There are two facts that must always be kept in mind when considering resolution 34/1:  first, the resolution was co-sponsored by Sri Lanka; second, it was adopted without a vote, and this after every effort was made to pass it with a vote, including a formal report of the High Commissioner’s on the progress SL had made in implementing resolution 30/1, and also the ‘Interactive Dialogue’ to which GTF has referred.  (Resolution 30/1 was also adopted without a vote, but on that occasion there was no interactive dialogue.)

In my opinion, on account of the aforesaid two facts GTF’s claim that resolution 34/1 was adopted unanimously is incorrect.  What really happened is that the majority of UNHRC Members by refusing to be drawn into a vote on resolution 34/1 have in effect rejected that resolution in no uncertain terms.  What are the ramifications of this situation to GOSL officials who may be tasked with implementing various provisions of the resolution?  In this article, I shall briefly discuss three matters:

First, whether or not country-specific resolutions of the UN  or its subsidiary organs are legally binding on the targeted country; second, the significance of the fact that resolution 34/1 was adopted without a vote; and finally, given that resolution 30/1 contains provisions that are prima facie inimical to the sovereignty of Sri Lanka, any attempt to implement resolution 34/1 makes the officials concerned vulnerable to the gravest charges involving offences against the State, including treason.


To fully appreciate the gravity of what the GOSL has done in co-sponsoring resolutions 30/1 and 34/1, it is necessary to begin by considering a broader issue, namely, the legal effect of a country-specific resolution of the UN and its subsidiary organs.  In recent days a number of Sri Lankan writers have argued that such resolutions are not legally binding, but only morally binding, because there is no enforcement mechanism for them.[2]
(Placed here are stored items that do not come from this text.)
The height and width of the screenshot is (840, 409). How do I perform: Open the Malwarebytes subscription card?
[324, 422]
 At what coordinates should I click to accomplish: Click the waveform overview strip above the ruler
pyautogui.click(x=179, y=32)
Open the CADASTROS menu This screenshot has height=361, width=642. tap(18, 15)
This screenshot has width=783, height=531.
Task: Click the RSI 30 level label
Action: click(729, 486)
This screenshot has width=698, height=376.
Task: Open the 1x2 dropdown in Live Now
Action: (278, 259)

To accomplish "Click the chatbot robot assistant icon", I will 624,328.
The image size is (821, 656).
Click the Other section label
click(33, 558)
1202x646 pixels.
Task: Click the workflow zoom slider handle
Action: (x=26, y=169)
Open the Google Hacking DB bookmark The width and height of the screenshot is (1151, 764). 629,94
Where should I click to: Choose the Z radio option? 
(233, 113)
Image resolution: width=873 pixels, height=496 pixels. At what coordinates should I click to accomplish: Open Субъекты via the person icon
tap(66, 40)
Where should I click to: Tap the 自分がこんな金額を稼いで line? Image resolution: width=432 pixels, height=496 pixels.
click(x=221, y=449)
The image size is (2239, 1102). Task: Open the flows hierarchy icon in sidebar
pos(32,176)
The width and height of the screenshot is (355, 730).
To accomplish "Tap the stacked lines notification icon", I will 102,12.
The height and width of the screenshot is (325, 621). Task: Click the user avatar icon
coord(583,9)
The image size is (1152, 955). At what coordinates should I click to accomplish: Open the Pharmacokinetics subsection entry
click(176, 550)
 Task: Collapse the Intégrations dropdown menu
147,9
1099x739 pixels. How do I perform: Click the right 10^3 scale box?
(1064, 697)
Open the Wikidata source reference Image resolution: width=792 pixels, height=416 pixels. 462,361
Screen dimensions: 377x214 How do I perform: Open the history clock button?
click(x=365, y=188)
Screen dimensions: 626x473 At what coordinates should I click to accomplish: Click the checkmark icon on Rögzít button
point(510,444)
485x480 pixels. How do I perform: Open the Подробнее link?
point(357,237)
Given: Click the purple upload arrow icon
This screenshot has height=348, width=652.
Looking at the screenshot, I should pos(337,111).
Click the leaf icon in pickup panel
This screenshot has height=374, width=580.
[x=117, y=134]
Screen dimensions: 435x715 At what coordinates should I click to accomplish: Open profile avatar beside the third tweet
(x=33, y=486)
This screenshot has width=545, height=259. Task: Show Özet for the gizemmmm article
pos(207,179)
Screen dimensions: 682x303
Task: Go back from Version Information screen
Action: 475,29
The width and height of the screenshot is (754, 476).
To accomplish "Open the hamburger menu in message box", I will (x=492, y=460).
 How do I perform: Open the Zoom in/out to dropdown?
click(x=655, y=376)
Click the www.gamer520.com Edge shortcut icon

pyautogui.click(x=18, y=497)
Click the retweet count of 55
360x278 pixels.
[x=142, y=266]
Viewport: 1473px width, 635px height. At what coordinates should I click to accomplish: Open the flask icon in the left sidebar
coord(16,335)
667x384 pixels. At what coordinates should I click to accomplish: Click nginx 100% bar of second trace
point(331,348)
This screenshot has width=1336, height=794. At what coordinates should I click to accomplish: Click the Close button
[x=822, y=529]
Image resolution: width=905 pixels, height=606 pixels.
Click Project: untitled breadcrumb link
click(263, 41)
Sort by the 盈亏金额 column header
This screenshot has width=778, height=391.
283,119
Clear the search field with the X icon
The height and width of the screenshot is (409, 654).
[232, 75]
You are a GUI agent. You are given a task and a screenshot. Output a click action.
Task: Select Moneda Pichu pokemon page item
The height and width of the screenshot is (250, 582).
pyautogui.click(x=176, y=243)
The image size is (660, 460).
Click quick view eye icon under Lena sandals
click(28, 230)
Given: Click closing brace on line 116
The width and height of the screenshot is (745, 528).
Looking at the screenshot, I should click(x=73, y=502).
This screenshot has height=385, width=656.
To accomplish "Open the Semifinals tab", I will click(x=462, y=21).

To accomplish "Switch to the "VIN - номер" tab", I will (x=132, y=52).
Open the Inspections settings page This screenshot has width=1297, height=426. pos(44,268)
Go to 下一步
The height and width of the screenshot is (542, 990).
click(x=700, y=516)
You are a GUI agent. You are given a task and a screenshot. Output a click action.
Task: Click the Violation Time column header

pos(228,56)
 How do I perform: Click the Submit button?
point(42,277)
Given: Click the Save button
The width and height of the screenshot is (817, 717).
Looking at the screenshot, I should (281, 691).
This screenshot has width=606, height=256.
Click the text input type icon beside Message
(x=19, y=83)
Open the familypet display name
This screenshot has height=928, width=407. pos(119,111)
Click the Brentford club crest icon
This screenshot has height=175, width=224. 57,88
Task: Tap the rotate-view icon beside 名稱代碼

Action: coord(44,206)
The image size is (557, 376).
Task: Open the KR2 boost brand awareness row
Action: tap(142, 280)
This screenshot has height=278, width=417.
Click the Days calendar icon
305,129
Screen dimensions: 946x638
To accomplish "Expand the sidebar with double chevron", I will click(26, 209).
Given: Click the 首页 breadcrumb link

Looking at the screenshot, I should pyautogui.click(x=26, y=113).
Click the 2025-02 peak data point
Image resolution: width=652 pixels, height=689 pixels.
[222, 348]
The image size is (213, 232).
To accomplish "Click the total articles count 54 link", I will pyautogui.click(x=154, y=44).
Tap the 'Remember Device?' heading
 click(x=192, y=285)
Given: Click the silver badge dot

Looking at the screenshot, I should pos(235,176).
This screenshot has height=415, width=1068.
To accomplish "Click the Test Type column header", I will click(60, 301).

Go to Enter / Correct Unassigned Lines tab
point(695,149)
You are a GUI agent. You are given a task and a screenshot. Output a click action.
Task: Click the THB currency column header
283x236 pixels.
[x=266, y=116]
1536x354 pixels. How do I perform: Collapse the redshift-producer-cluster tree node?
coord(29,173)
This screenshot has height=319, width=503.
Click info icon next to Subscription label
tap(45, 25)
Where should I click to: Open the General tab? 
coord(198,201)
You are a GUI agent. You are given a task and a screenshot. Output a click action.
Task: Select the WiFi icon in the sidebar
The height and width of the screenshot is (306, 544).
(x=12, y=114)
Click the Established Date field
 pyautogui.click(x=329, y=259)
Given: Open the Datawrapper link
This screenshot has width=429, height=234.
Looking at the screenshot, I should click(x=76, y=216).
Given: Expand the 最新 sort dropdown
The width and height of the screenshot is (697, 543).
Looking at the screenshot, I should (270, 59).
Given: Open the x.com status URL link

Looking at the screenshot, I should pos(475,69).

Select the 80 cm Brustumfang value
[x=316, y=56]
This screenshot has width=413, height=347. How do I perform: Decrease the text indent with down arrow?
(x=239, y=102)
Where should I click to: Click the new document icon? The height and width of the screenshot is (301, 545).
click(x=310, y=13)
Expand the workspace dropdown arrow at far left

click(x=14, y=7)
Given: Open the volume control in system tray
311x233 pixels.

I respectfully disagree with these writers.  In my view, country-specific resolutions of the UN and its subsidiary organs if they are adopted after a vote are legally binding, because of five reasons.  (Three of these deal with statutory provisions, and two with the objection mentioned above about the lack of enforcement mechanisms.)

First, Article 2(1) of the UN Charter establishes the fundamental principle that the nations of the world are sovereign equals.  Among equals, a vote is the best and most reliable means of determining whose views are to be followed.  Therefore, if the members of the UN, either at the General Assembly or any of the UN’s subsidiary organs adopt a resolution against a particular country, it is a formal signal to that country that a majority of the members in the relevant Council wish that country to do such and such.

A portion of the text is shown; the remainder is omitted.